The Starling Darling Wet Fly

Sometimes nature gets involved……

Three weeks ago a small bird hit our screen door. I found it in the morning and my wife demanded we give it a decent send-off. We did.

The following week, Charlie and I were returning from a day’s fishing. There at the bottom of his drive was another, freshly deceased bird,  a starling.

Not wanting to put my wife through the same anguish, without telling her, I put the poor bird in a small plastic bag and in the trunk of my car. (I must confess, I also wanted to make good use of the poor bird). I had a sleepless night trying to remember how to dissect a bird, and how to preserve the skin with Borax. The following morning as my wife was in the shower I retreated to the deck; and rather than go through the whole process of preserving the bird I frantically plucked off the feathers and placed them into the bag.

That evening in my man cave I prepared the following wet fly. 

When Charlie and I next fished the Grand River I pulled out the fly and caught seven brown trout that same day.

Charlie was suitably impressed both with the fly fishing results and the not so heroic, deviant way that I had secreted the bird’s feathers. It was Charlie who christened the fly, tongue in cheek, The Starling Darling. (He pronounced it more as The Starling Dahling).

Have a go with this pattern. Don’t be afraid to use your own colors.

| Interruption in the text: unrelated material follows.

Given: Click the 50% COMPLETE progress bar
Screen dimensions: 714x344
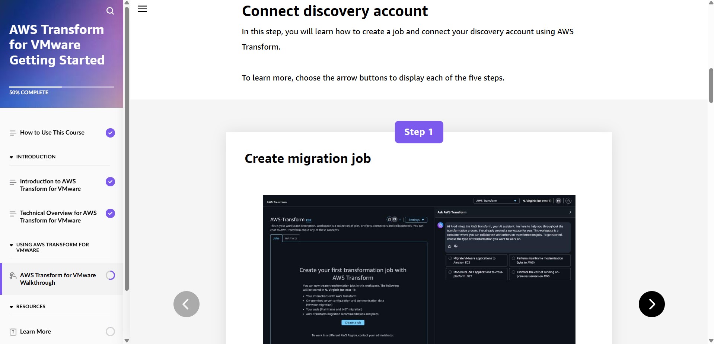Looking at the screenshot, I should pyautogui.click(x=61, y=86).
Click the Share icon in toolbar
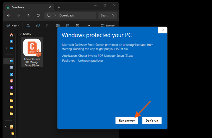 pos(68,26)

Hook: Mustad Dry 2xl Size 16

Thread: Yellow 140 Denier

Abdomen Segmentation: Ultra Wire, Wine color

Thorax: Peacock herl

Hackle: Starling or Black Hen



Start the thread one hook eye down the shaft of the hook, and remove the tag end of the thread.


Tie in the ultra wire and run the thread down the shaft to the point above the barb of the hook.

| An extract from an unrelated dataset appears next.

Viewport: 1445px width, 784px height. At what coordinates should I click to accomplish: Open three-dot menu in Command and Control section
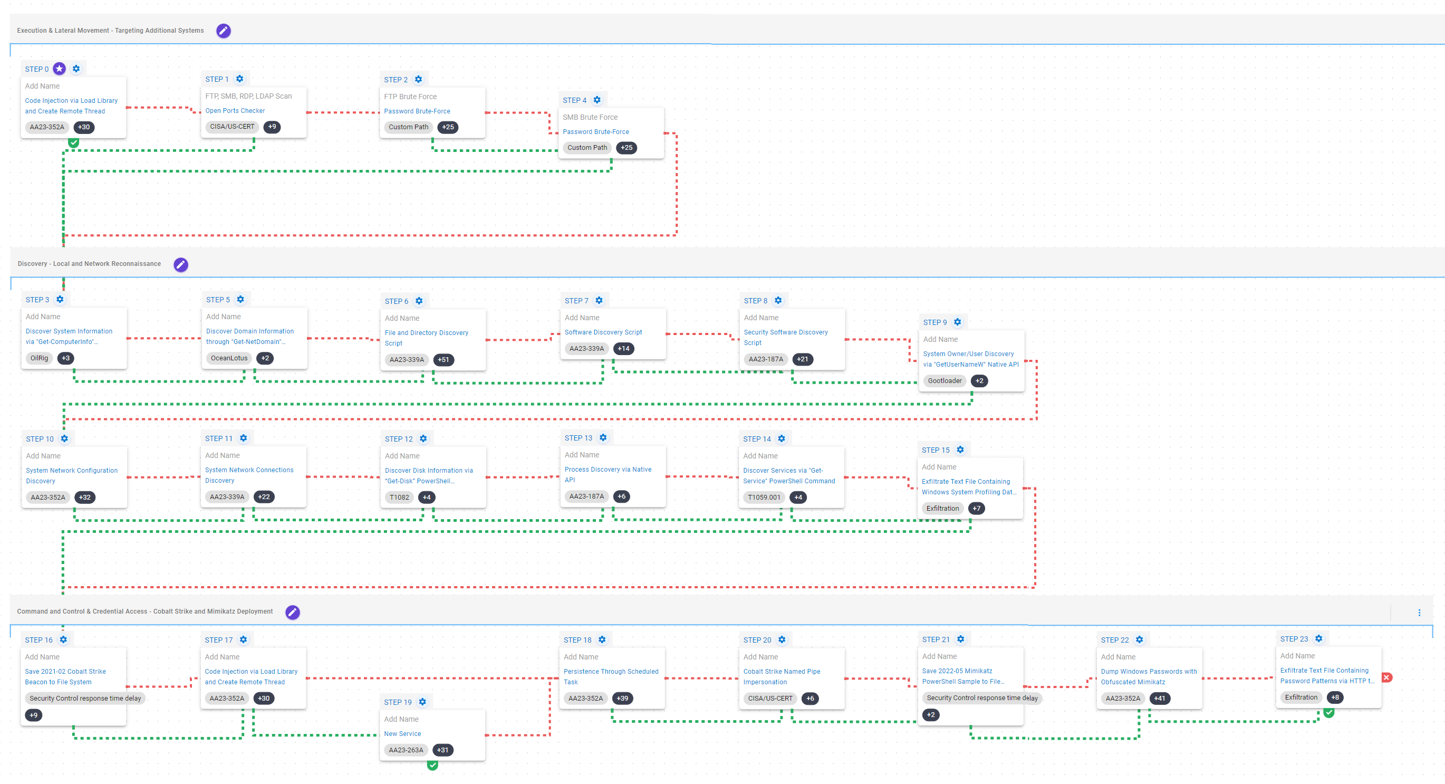(1419, 613)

Run the thread back up to half way along the hook shank; then make five or six return turns of the wire.

Tie off the wire and helicopter the wire off the fly.

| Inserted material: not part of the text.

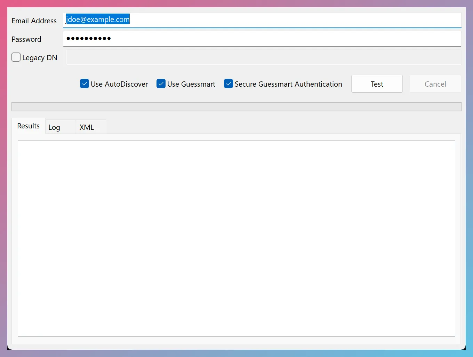Click the Use Guessmart label text
This screenshot has width=473, height=357.
click(191, 84)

Tie in two pieces of peacock herl at the half way point.

Secure the herls and then remove the waste.

Prepare the starling or hen feather as shown.

Tie in the feather in front of the peacock herls.

Now for the delicate part; I found that I was able to palmer the feather twice around the shaft. (The attempts at using hackle pliers were unsuccessful).

Secure the hackle with two turns of thread and remove the waste. Finally, apply lacquer to the head of the fly.

Here is the same pattern using olive thread and green wire.

This fly is better when presented downstream on a short leader with as little of the line as possible being in the water. (The traditional wet fly presentation).